CBEs were the first demonstrated BE and aimed to deaminate the target cytosine to generate uracil to convert a C•G base pair to a T•A base pair. CBE is mainly composed of cytidine deaminase, sgRNA, and mutant dCas9 protein.^[28] Cytidine deaminase binds to the target sequence by forming a fusion protein with dCas9.^[28] Cytidine deaminase converts base C to base U in the editing window.^[28] During subsequent replication, base U can be recognized by DNA polymerase and paired with base A, and then ultimately completes the conversion of base C to base T.^[28]

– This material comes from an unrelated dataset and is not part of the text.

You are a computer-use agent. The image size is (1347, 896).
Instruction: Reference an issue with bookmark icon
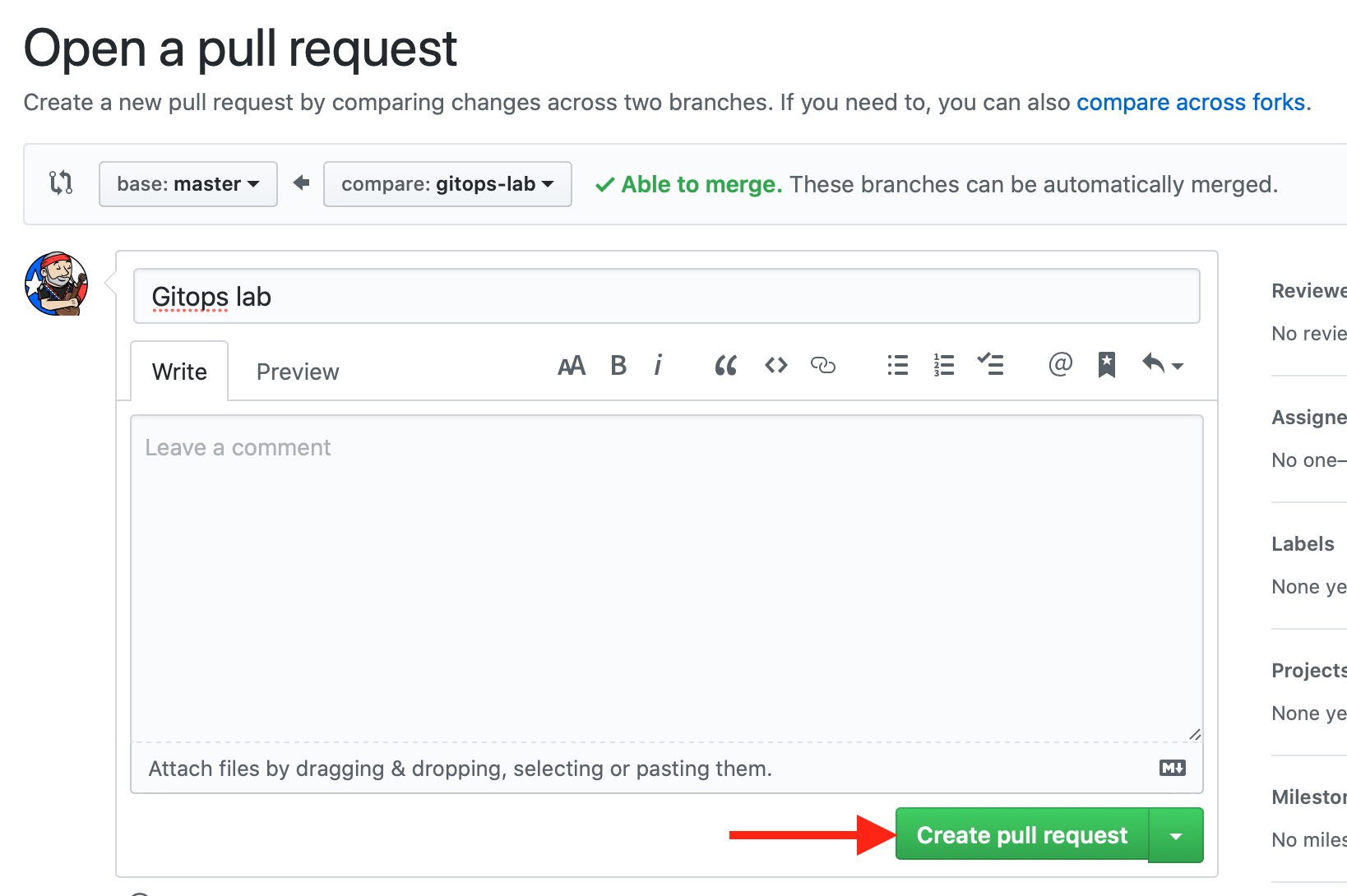1107,365
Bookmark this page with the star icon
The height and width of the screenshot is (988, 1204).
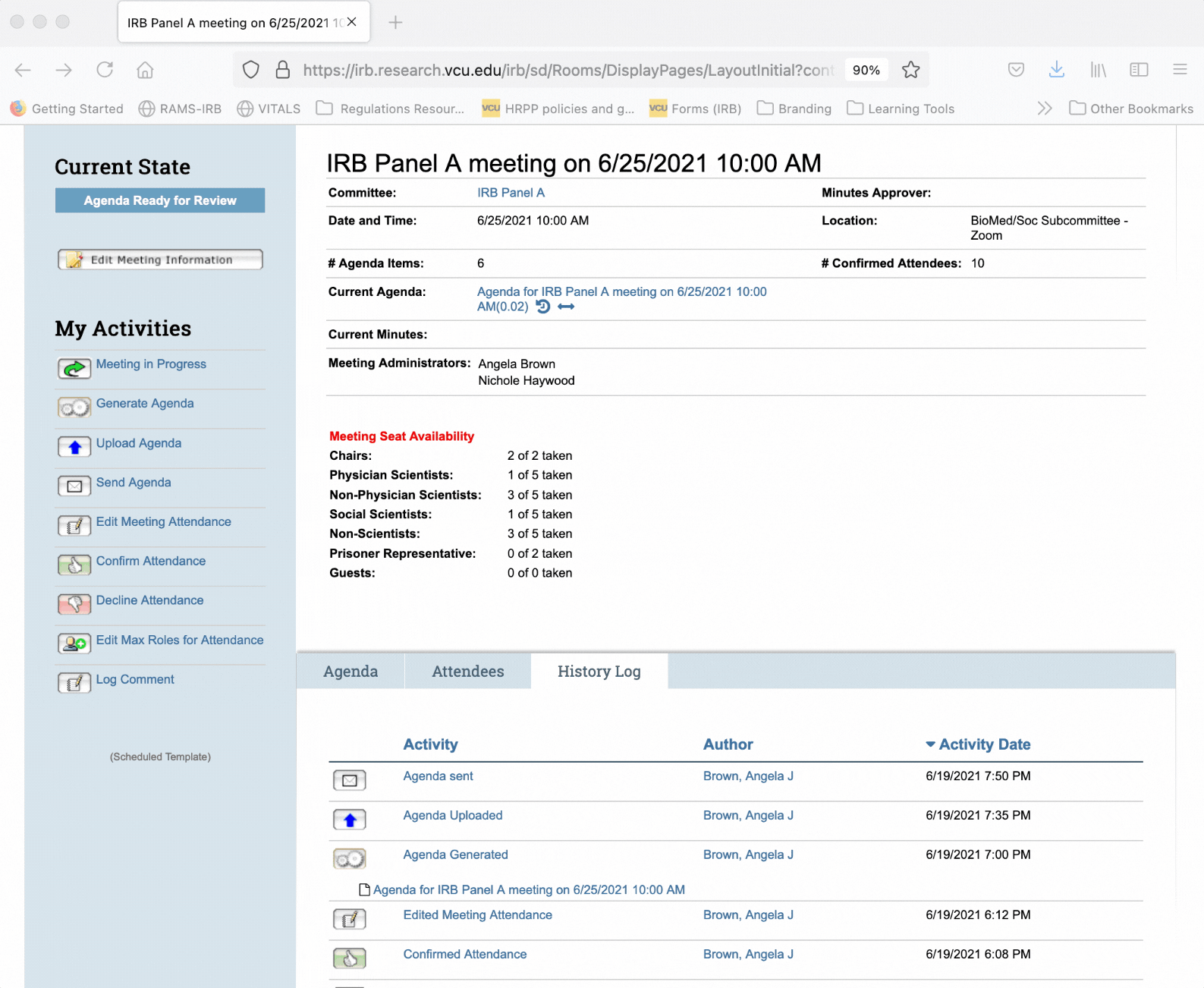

However, base editing is less efficient in vivo because of the mechanism of base-excision repair in cells: UDG catalyzes removal of base U from DNA.^[28] Subsequently, the U:G pair is reversed to a C•G pair, making editing inefficient.^[28] To improve the editing efficiency, UDG inhibitor, which inhibits the conversion of uracil to cytosine, is bound to the deaminase-Cas9 complex.^[28]

To further enhance editing efficiency, researchers replaced dCas9 with Cas9n (D10A), which can cleave a non-edited DNA strand containing a G base and inhibit the repair of a U:G pair to a C:G pair to improve editing efficiency and significantly reduce off-target mutations .^[28]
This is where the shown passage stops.